[Source data — start]

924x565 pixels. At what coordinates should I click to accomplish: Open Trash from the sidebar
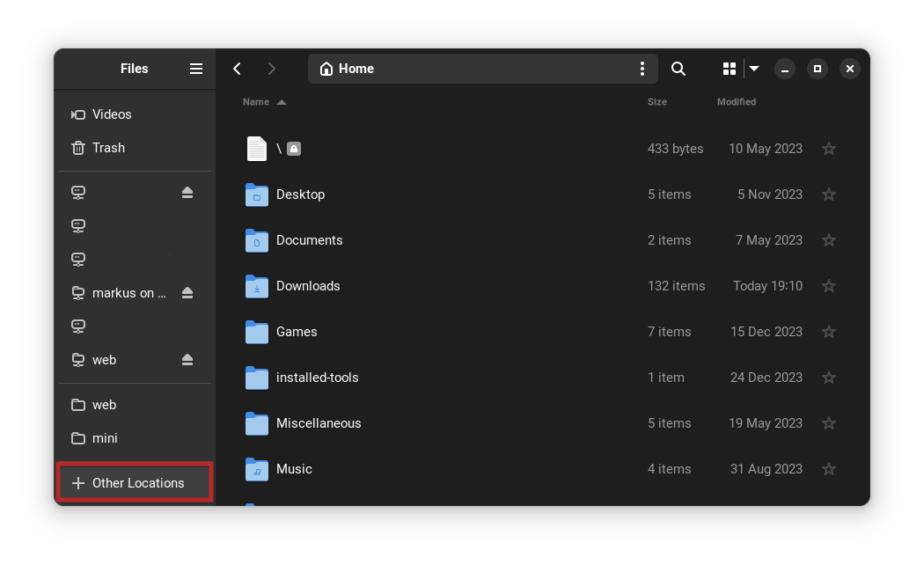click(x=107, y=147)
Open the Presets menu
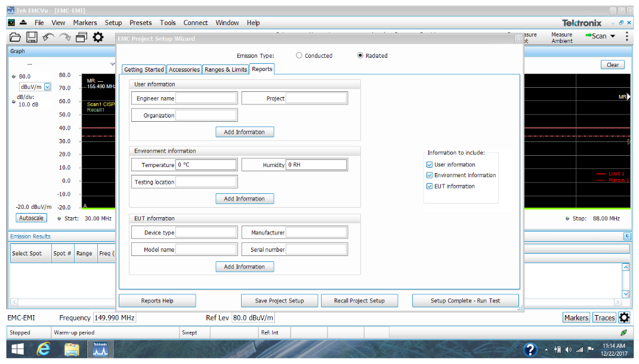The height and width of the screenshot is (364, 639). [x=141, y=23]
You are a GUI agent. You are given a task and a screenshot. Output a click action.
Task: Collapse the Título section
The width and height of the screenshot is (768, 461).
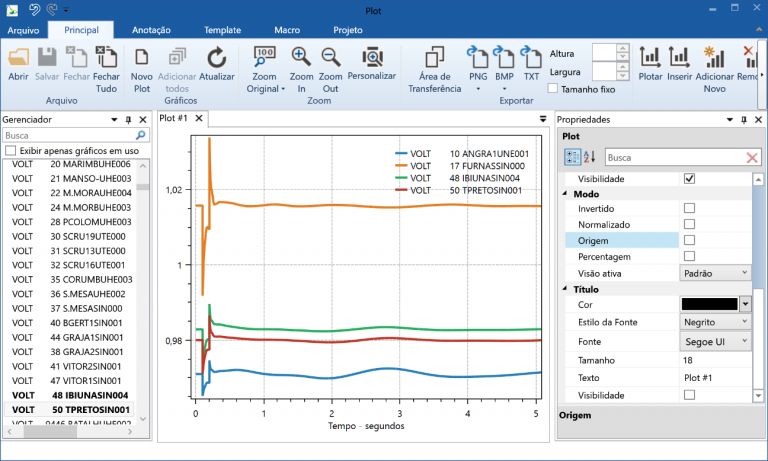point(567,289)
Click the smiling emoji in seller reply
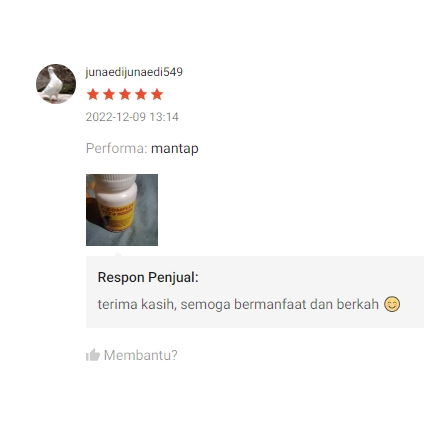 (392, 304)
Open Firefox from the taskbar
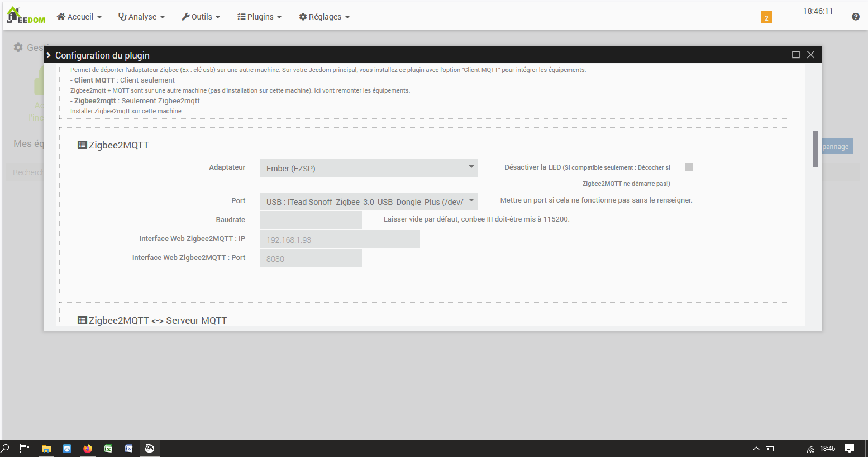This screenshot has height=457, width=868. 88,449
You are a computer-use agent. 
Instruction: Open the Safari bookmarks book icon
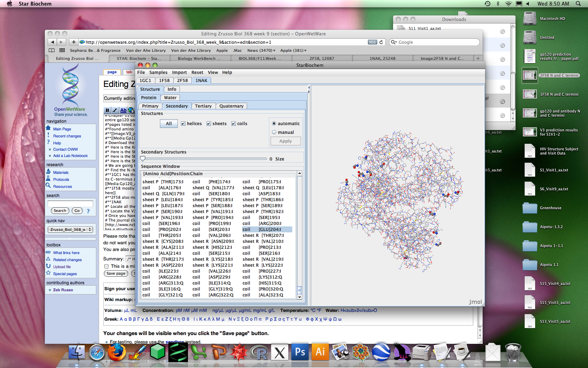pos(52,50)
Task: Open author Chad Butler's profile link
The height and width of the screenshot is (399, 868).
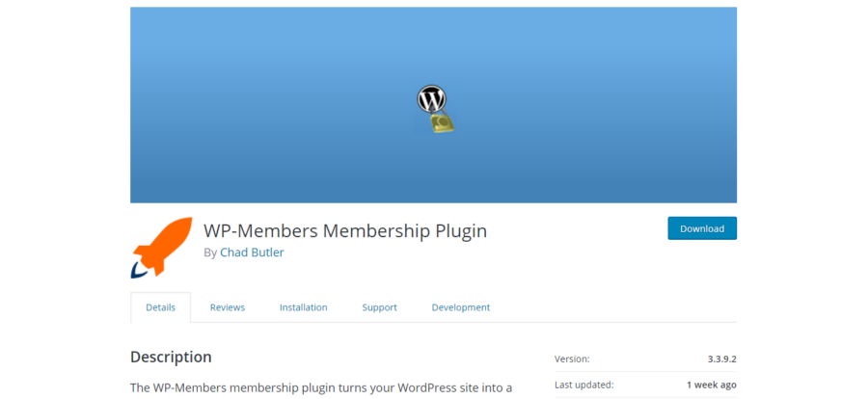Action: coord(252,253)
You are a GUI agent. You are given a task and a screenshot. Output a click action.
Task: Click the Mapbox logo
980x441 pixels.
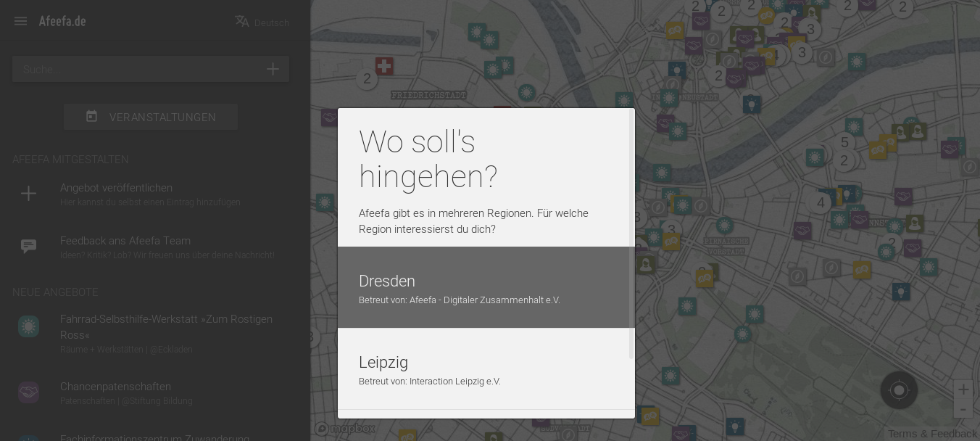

[Source data — finish]

◆ Exercise aim
Print all the entries again exactly as written, but without the pictures.

◆ Answer space
924x565 pixels. At what coordinates should I click to accomplish: Open Trash from the sidebar
click(x=107, y=147)
Open the Presets menu
The height and width of the screenshot is (364, 639). [x=141, y=23]
You are a GUI agent. You are given a task and a screenshot. Output a click action.
Task: Collapse the Título section
The width and height of the screenshot is (768, 461).
point(567,289)
Click the smiling emoji in seller reply
 (392, 304)
Open Firefox from the taskbar
This screenshot has height=457, width=868. 88,449
You are a computer-use agent. 
Instruction: Open the Safari bookmarks book icon
pos(52,50)
Task: Open author Chad Butler's profile link
The height and width of the screenshot is (399, 868).
Action: coord(252,253)
You are a GUI agent. You are given a task and a screenshot. Output a click action.
Task: Click the Mapbox logo
980x441 pixels.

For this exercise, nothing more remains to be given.